The Mudcat Café TM
Thread #106076   Message #2187958
Posted By: PoppaGator
06-Nov-07 - 06:44 PM
Thread Name: BS: Lewis Hamilton - black?
Subject: RE: BS: Lewis Hamilton - black?
Well, yeah, I almost forgot that the individual originally under discussion here is NOT a United States citizen or resident, so American notions/definitions of racial identity are somewhat beside the point.

Only somewhat so, however: Great Britain certainly has its own part in the evolution of these ideas, as the instigator and principal operator of the slave trade that brought all those kidnapped Africans to the New World.

Certainly, before 1776, all those rich white planters who bought and managed African slaves in Virginia and the Carolinas were Englishmen who would only gradually assume a newly created national identity.

The English (and/or English-speaking) slaveowners of colonial America maintained and promoted a uniquely inhuman and impersonal version of race relations.

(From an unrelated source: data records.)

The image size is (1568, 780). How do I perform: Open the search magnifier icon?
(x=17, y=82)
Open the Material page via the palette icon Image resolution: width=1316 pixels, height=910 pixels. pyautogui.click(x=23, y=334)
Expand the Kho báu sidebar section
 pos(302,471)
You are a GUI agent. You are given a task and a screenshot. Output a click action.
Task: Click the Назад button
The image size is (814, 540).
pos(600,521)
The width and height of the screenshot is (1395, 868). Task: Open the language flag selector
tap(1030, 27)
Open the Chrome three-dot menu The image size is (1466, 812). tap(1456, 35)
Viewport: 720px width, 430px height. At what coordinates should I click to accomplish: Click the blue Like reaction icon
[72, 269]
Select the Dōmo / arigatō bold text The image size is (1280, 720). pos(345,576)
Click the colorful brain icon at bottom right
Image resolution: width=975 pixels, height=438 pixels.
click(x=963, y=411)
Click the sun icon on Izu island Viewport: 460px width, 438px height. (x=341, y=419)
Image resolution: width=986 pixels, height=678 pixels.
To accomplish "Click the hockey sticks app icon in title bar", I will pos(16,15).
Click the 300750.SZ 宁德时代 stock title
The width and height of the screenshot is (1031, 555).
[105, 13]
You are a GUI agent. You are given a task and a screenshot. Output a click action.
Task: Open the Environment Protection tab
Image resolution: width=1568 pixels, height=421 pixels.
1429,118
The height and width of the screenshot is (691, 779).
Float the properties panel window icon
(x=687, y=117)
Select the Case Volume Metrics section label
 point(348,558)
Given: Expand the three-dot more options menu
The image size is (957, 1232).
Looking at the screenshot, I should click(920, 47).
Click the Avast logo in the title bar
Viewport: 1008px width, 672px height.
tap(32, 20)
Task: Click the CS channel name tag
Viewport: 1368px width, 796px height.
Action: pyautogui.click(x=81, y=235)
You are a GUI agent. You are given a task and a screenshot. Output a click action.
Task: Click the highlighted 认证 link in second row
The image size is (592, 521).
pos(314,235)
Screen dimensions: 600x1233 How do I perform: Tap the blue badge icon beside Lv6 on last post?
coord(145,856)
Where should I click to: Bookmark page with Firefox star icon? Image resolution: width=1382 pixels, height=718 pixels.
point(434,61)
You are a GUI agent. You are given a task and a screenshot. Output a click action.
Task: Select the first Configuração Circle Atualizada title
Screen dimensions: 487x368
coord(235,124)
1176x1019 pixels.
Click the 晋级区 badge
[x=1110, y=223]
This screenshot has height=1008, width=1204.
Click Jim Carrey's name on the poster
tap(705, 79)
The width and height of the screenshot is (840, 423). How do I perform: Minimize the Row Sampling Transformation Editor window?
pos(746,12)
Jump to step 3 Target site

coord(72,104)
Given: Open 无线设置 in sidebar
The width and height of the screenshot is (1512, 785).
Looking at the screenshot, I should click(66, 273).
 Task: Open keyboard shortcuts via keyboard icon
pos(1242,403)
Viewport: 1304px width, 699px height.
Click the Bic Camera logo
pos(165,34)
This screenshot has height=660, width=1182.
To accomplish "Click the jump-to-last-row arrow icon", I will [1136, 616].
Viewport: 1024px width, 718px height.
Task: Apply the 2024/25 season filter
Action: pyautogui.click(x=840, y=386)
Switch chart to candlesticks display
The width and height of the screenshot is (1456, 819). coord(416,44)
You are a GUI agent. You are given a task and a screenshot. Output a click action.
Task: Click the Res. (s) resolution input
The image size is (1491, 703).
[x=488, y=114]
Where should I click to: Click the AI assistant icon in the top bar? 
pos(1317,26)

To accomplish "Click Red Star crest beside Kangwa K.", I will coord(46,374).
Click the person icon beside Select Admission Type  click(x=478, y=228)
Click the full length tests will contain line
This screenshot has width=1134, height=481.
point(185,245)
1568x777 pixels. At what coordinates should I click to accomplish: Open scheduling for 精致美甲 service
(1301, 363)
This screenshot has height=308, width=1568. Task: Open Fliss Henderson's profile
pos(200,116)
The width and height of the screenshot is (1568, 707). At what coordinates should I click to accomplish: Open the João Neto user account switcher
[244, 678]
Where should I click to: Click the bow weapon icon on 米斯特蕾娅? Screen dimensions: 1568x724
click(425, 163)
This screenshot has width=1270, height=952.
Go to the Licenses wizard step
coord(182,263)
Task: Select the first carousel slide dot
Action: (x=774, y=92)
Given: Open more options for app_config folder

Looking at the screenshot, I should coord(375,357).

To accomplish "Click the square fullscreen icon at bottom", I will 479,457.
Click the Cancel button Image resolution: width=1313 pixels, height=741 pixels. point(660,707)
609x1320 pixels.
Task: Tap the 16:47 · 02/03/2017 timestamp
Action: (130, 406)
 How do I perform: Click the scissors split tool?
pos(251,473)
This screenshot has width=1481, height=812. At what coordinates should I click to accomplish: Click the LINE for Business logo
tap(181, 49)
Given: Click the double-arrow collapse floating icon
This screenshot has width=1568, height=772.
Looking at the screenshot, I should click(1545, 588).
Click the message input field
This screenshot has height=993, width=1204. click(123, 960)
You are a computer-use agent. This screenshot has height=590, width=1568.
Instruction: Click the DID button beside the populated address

The Spanish and French ruling classes also practiced slavery and other forms of exploitation elsewhere throughout the hemisphere, but (like the ancient Greeks and Romans and countless other slaveholding societies throughout history) they recognized the humanity of their enslaved workers to an extent that the English and English/Americans never did.

In Louisiana and the Caribbean, overprivileged white Frenchmen customarily kept African/Creole mistresses and maintained dual households, providing their mixed-race offspring with educational and other opportunities fairly similar to what they gave their "legitimate" children, the white babies borne by wives who had been assigned to these men via arranged marriages.

In the English-speaking American South, white landowners who impregnated black women did so to "breed" human livestock, often by force, and then consigned their own children to lifetimes of slavery. This is something I find almost impossible to understand, but it seems obvious that this custom could exist only because these men were convinced, by the unanimous opinion of the society in which they lived, that their African workers were something less than human.

It's a very nasty legacy to try and overcome.